## FRAGMENTO DEL TEXTO
----

Por Plinio Corrêa de Oliveira
Legionario, São Paulo, 25-4-1943
La Resurrección representa el triunfo eterno y definitivo de Nuestro Señor Jesucristo, la ruina completa de Sus adversarios y el argumento máximo de nuestra Fe. Dice San Pablo que, si Cristo no hubiese resucitado, vana sería nuestra Fe. En el hecho sobrenatural de la resurrección se asientan todas nuestras creencias. Meditemos, pues, sobre tan elevado asunto.
***
Mucho ha sido dicho sobre la resistencia del apóstol Santo Tomás a admitir la Resurrección. Hoy, ejemplos de una incredulidad incomparablemente más obstinada que la del apóstol, abundan ante nuestros ojos. En efecto, Santo Tomás dijo que para creer precisaría tocar con sus propias manos las llagas de Nuestro Señor. Entre tanto, apenas lo vio creyó antes incluso de tocarle.
San Agustín ve en la duda inicial del Apóstol una disposición providencial. Dice el Santo Doctor de Hipona que el mundo entero quedó contemplando el dedo de Santo Tomás, y que su gran meticulosidad para creer ha servido de garantía para que todas las almas timoratas, de todos los siglos, tomaran conciencia de que realmente la Resurrección fue un hecho objetivo, y no un mero fruto de imaginaciones febricitantes. De cualquier modo, el hecho es que Santo Tomas creyó apenas vio. ¿Cuántos son en nuestros días los que ven y no creen?
Un ejemplo de esa obstinada incredulidad lo tenemos en los milagros ocurridos en Lourdes.
Se tratan de milagros evidentes. En Lourdes hay una oficina médica especialmente creada para comprobar tales milagros: sólo se registran como tales, las curas instantáneas de aquellas enfermedades que no tengan un origen nervioso y que no puedan ser atribuidas a un mero proceso sugestivo.

----

## QUÉ SE PIDE
(a) Explica en una a tres oraciones por qué, según el texto sobre la Resurrección, San Agustín ve una disposición providencial en la duda inicial de Santo Tomás.
(b) Prosigue el texto sobre la Resurrección a partir de su última oración.

----

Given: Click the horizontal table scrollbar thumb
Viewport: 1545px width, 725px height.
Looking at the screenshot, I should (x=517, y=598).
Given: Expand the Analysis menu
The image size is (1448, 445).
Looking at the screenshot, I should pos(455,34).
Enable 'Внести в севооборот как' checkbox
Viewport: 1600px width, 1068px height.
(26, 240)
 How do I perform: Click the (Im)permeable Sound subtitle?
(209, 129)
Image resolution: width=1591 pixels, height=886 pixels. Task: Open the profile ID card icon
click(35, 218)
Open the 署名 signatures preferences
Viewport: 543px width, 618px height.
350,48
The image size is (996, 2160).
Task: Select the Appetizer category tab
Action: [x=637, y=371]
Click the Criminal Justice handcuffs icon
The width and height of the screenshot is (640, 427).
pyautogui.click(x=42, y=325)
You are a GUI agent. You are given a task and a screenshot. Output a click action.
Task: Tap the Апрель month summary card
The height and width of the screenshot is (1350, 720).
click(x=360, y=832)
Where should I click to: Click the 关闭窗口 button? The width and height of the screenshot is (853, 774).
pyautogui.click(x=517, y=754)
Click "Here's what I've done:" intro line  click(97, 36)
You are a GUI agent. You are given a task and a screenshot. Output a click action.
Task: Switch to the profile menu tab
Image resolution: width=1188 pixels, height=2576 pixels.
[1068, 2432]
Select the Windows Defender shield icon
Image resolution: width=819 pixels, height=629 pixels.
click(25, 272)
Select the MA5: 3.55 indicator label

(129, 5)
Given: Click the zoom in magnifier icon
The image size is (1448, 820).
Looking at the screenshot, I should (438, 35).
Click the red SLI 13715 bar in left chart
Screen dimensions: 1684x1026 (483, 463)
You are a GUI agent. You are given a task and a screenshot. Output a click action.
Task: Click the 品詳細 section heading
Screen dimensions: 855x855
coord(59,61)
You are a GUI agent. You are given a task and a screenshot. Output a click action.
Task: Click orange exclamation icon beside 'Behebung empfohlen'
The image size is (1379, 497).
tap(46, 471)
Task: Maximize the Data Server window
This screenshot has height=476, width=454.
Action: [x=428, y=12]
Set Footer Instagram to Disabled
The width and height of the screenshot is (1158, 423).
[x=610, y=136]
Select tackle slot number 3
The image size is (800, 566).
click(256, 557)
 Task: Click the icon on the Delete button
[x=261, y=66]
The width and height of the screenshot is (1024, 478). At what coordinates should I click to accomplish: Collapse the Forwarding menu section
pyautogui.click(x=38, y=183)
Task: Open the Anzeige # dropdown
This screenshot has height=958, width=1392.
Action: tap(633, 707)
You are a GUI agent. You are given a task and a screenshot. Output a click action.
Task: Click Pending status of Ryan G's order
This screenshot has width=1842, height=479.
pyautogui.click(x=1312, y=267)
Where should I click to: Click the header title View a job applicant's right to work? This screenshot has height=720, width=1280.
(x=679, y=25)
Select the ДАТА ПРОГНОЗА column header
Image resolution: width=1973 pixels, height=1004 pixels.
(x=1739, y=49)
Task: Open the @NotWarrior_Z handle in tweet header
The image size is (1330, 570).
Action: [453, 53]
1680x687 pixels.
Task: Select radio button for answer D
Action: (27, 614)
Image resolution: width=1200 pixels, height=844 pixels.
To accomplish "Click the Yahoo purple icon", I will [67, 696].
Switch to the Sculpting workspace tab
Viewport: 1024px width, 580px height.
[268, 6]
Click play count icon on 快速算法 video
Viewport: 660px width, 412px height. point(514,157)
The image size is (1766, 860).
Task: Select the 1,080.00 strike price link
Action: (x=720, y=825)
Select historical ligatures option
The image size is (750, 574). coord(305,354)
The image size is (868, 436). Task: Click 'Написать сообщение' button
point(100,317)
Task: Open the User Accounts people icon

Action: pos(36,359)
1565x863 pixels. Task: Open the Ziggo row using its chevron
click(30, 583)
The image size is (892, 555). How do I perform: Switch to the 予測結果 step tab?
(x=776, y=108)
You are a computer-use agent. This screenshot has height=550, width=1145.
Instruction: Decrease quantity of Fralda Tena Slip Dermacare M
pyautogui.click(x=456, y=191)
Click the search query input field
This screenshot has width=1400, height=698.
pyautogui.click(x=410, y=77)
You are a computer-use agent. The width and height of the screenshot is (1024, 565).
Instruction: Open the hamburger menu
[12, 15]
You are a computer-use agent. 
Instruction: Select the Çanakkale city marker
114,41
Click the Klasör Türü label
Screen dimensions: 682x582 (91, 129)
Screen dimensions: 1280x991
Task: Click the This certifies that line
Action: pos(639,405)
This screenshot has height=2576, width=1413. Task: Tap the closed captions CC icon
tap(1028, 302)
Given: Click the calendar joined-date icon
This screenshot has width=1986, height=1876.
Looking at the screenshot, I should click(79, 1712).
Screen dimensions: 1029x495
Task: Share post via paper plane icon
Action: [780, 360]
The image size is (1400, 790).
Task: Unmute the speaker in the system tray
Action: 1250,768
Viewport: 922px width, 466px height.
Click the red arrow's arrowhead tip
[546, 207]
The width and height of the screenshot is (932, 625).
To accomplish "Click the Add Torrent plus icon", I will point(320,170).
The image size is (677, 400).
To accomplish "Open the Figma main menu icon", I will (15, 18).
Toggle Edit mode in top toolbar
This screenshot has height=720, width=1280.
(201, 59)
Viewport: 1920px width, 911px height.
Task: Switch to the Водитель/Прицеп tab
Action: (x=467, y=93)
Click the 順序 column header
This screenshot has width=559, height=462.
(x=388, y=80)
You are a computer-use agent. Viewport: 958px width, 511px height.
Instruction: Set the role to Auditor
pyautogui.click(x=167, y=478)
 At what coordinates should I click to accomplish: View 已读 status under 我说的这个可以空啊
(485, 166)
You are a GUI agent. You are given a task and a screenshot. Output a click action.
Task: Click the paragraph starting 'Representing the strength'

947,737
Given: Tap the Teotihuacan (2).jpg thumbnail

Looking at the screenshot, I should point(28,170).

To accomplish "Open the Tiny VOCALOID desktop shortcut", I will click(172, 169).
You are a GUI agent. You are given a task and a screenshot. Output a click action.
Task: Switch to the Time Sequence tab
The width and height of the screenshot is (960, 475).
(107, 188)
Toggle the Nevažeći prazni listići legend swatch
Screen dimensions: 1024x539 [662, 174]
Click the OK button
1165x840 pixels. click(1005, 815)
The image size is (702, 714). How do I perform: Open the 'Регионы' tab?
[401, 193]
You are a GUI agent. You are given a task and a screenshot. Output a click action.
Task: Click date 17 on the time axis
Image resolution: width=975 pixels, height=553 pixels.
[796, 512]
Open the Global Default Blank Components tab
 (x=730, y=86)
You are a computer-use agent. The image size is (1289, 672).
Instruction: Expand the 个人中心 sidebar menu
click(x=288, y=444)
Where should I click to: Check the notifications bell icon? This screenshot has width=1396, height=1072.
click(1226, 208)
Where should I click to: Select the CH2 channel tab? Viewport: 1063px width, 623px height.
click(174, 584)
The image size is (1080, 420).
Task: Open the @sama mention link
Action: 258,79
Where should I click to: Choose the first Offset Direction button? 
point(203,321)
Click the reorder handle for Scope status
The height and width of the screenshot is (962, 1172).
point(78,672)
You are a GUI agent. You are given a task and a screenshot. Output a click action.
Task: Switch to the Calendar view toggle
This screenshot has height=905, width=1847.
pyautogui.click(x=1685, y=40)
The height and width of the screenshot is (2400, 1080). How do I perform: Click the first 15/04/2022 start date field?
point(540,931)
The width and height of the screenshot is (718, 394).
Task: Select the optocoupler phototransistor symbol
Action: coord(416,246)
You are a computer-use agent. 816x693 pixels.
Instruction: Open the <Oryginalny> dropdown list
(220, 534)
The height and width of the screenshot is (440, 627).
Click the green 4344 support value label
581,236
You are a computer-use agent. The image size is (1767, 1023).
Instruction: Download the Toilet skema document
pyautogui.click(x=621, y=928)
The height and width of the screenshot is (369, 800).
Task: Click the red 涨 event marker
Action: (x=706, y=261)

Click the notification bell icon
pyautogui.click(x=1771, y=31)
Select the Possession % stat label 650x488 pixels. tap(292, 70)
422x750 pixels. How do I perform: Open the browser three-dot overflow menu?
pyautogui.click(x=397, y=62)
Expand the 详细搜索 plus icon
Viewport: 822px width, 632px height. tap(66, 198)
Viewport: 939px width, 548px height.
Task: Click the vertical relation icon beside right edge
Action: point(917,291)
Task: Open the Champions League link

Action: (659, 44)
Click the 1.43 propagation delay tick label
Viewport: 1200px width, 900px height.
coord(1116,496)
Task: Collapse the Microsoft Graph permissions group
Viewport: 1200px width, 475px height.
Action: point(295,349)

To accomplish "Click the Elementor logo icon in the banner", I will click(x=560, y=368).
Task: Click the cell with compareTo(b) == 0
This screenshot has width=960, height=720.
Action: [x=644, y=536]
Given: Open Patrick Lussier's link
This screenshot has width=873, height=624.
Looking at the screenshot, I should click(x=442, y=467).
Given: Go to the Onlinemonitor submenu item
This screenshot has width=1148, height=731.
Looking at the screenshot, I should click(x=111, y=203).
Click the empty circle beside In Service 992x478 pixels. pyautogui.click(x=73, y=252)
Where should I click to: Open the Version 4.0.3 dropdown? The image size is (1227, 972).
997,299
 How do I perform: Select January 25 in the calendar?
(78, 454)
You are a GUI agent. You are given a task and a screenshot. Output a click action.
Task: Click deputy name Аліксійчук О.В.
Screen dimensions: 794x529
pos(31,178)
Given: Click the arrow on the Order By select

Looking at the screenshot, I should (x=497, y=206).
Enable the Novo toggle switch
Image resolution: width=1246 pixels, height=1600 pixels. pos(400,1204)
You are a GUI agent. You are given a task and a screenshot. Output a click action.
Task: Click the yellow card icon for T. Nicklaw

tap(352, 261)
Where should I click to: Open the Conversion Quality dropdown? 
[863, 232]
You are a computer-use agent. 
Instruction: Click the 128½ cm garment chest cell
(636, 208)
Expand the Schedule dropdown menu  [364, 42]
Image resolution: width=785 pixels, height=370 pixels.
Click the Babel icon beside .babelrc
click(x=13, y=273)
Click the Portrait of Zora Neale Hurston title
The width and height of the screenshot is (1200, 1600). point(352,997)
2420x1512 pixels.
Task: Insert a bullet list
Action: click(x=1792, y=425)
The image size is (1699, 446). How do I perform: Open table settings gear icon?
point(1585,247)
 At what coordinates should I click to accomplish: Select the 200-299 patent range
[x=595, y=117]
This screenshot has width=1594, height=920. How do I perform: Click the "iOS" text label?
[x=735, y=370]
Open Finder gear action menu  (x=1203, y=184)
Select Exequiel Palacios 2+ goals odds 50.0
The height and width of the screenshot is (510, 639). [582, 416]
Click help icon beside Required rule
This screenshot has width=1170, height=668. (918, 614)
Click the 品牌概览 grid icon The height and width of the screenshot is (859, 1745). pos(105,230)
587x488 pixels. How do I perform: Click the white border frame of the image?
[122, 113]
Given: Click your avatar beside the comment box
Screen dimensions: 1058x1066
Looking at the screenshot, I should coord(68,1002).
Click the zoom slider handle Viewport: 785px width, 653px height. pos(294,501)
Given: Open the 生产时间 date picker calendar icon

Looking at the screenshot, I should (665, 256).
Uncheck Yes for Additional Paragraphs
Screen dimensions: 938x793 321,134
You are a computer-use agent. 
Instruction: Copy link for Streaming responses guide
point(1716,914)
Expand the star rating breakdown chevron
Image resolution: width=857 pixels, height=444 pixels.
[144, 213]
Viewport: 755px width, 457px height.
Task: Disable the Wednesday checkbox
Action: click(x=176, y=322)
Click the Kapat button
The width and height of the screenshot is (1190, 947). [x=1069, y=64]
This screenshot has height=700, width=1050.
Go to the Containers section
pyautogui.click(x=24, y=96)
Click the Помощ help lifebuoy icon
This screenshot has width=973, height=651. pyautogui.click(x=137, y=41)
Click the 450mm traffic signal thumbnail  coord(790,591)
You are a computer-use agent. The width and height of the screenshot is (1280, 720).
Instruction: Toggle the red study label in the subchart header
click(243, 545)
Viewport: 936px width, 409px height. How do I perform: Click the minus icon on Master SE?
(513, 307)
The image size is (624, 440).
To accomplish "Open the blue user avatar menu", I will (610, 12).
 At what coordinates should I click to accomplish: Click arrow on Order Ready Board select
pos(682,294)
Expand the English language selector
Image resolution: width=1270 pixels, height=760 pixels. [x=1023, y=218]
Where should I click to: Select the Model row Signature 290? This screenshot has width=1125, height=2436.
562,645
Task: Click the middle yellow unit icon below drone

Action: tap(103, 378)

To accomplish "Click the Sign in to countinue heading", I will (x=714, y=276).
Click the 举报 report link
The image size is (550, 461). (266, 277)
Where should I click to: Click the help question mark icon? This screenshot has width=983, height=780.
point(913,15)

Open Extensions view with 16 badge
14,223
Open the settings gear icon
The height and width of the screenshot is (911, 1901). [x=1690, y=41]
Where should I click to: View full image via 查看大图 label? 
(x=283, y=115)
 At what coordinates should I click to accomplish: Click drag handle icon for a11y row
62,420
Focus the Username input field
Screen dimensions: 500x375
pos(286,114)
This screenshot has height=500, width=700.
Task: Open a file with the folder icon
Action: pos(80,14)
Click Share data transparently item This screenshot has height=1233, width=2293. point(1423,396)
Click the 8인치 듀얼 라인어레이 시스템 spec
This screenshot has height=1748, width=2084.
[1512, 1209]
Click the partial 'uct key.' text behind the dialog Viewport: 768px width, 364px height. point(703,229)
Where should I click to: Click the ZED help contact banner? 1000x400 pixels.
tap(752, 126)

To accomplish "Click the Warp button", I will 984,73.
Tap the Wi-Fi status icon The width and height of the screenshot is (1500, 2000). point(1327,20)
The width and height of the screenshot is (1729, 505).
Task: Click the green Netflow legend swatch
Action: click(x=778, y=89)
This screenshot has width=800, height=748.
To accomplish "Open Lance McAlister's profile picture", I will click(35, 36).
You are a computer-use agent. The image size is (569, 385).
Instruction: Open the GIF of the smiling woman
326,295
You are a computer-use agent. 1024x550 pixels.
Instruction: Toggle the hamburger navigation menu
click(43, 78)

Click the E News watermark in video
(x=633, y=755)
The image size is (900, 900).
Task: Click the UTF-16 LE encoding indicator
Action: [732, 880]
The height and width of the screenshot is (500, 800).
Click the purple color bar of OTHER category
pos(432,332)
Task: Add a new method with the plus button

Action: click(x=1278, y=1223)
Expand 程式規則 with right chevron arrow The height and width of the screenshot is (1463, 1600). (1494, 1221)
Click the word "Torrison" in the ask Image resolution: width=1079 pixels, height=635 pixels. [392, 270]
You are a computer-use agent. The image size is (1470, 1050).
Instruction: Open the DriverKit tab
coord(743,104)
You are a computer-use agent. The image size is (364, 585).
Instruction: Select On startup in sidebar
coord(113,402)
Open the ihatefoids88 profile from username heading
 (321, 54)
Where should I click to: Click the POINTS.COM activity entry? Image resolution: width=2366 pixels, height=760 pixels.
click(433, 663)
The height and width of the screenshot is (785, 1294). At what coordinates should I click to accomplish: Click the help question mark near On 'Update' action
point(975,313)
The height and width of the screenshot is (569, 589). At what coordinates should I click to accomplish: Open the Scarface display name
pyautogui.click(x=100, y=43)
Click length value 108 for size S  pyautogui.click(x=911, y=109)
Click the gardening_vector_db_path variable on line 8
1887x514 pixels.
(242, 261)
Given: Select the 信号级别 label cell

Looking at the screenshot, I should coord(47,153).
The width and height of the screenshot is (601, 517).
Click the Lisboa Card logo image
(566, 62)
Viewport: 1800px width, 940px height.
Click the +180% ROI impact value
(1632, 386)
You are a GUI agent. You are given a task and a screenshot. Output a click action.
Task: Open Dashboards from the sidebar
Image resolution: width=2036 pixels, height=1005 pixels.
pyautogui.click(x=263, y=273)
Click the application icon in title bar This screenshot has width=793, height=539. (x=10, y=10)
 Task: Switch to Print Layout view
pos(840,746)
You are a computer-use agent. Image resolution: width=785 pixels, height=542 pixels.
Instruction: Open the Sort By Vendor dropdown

----

## RESPUESTAS DE LA ACTIVIDAD
(a) San Agustín dice que el mundo entero quedó contemplando el dedo de Santo Tomás, y que su gran meticulosidad para creer sirvió de garantía a las almas timoratas de todos los siglos. Gracias a ello pudieron tomar conciencia de que la Resurrección fue un hecho objetivo y no un mero fruto de imaginaciones febricitantes.

(b)
Ante todo esto, ¿qué responder? ¿Quién tiene la nobleza de hacer como Santo Tomás, y, frente a la verdad objetiva, arrodillarse y proclamaría con toda sinceridad?
Nuestro Señor Jesucristo no fue resucitado; resucitó. Lázaro, en cambio, fue resucitado. Estaba muerto. Otra persona, Nuestro Señor, lo llamó de la muerte a la vida. Al Divino Redentor nadie lo resucitó. No precisó que alguien lo llamase a la vida. La volvió a tomar apenas quiso. Todo cuanto se refiere a Nuestro Señor tiene su aplicación, por analogía, con la Santa Iglesia Católica. Con frecuencia vemos en la Historia de la Iglesia que cuando Ella parecía irremediablemente perdida, y todos los síntomas de una próxima catástrofe parecían minar su organismo, inesperadamente, contrariando todas las expectativas de sus adversarios, sobrevinieron hechos que la fueron manteniendo viva.
Esta certeza tranquila en el poder de la Iglesia, pero tranquila con una tranquilidad toda ella hecha de espíritu sobrenatural y no de cualquier tipo de indiferencia o de indolencia, podemos aprenderla a los pies de Nuestra Señora.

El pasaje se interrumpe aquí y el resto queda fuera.